Provided records.
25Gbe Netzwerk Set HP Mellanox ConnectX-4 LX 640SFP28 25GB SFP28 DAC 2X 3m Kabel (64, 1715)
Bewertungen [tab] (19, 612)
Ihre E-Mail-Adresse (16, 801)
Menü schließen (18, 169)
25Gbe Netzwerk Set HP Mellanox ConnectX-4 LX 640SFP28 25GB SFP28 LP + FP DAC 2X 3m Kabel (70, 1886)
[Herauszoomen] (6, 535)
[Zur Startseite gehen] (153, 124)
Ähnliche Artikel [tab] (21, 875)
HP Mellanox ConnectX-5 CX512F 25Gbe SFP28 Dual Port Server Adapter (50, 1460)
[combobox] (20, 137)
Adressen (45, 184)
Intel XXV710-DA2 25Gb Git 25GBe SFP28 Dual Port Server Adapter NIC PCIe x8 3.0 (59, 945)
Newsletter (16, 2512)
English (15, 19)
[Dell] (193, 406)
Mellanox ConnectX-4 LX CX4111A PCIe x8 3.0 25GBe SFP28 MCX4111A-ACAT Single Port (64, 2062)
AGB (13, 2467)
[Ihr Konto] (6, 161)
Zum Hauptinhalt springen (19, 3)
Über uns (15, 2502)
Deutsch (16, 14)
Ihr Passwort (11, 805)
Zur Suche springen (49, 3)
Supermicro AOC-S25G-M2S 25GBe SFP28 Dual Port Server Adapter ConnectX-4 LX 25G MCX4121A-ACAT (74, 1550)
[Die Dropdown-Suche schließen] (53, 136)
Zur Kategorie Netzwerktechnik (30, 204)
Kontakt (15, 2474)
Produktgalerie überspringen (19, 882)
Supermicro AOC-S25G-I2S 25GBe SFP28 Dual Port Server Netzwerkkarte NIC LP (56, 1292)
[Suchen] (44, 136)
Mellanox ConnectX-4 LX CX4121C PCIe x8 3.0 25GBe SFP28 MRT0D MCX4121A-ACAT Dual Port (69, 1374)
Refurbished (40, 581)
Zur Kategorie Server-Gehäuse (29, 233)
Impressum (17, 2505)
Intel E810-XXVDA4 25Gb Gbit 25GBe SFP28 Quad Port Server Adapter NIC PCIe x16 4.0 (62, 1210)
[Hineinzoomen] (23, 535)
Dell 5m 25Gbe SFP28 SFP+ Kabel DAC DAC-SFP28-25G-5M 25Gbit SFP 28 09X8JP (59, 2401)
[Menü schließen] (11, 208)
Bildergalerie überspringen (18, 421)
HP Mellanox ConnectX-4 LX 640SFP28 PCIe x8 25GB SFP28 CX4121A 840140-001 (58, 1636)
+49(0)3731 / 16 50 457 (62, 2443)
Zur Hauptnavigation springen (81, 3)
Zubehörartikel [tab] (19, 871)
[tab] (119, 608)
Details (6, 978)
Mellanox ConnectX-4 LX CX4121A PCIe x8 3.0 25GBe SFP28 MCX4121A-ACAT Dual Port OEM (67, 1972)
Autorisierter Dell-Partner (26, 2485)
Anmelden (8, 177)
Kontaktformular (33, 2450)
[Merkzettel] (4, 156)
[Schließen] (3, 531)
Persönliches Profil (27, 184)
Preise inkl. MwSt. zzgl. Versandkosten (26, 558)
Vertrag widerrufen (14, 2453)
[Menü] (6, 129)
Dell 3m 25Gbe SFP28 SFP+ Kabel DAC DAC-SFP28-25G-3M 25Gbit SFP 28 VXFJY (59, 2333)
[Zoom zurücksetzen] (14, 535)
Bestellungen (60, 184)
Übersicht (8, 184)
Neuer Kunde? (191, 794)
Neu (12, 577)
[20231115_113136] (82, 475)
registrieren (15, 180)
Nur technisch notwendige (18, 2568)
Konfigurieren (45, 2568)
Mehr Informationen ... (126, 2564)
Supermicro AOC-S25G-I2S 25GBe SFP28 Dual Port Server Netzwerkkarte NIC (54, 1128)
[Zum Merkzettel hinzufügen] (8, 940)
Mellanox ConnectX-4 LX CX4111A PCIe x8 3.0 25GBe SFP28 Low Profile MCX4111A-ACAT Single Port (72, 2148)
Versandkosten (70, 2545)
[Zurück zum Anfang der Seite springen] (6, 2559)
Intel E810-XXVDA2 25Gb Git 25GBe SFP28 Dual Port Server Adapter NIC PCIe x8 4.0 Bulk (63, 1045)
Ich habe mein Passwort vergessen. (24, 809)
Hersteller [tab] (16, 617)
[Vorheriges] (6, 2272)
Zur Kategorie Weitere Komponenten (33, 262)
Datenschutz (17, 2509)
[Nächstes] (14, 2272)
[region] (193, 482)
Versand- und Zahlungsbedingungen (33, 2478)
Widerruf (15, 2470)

* * *

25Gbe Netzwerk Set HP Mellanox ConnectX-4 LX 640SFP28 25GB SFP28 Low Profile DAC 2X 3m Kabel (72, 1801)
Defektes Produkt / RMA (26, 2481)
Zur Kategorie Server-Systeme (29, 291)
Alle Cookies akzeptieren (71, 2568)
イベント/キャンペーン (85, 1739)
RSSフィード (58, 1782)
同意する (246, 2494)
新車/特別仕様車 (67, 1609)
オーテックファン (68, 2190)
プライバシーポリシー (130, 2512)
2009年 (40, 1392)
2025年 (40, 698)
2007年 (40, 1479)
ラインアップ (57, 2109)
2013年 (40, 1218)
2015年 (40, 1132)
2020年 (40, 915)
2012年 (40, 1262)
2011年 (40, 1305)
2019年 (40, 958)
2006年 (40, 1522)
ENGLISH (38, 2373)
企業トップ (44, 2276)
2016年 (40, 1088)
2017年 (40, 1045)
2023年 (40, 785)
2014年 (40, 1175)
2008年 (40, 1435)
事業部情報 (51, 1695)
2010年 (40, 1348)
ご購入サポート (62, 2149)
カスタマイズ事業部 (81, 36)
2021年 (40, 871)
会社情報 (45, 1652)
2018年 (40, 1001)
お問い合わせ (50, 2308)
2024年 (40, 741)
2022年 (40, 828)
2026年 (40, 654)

...

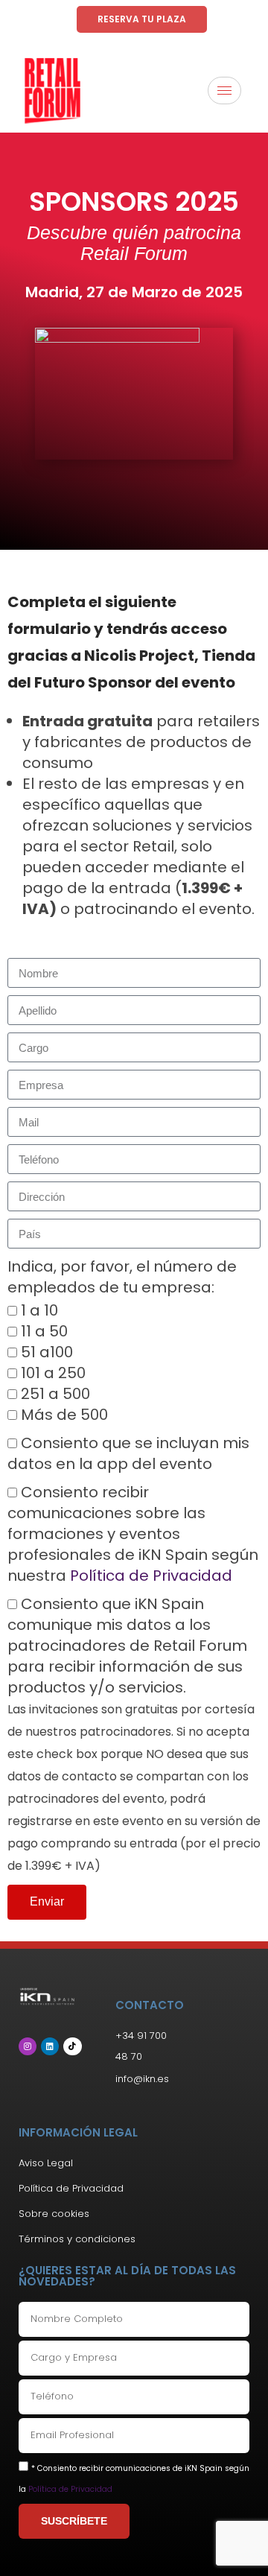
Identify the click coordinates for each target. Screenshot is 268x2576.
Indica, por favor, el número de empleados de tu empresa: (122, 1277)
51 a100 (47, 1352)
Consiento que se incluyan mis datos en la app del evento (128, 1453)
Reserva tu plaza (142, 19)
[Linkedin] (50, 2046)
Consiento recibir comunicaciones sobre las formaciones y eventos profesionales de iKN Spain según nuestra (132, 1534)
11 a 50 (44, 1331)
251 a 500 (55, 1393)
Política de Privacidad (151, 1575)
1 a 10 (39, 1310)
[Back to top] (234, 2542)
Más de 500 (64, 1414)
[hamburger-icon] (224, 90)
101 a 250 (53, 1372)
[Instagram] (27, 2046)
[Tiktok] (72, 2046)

Directions for this task. For each line of the data that includes the word "überspringen", return a copy of it.

Solution to this task.
Produktgalerie überspringen (19, 882)
Bildergalerie überspringen (18, 421)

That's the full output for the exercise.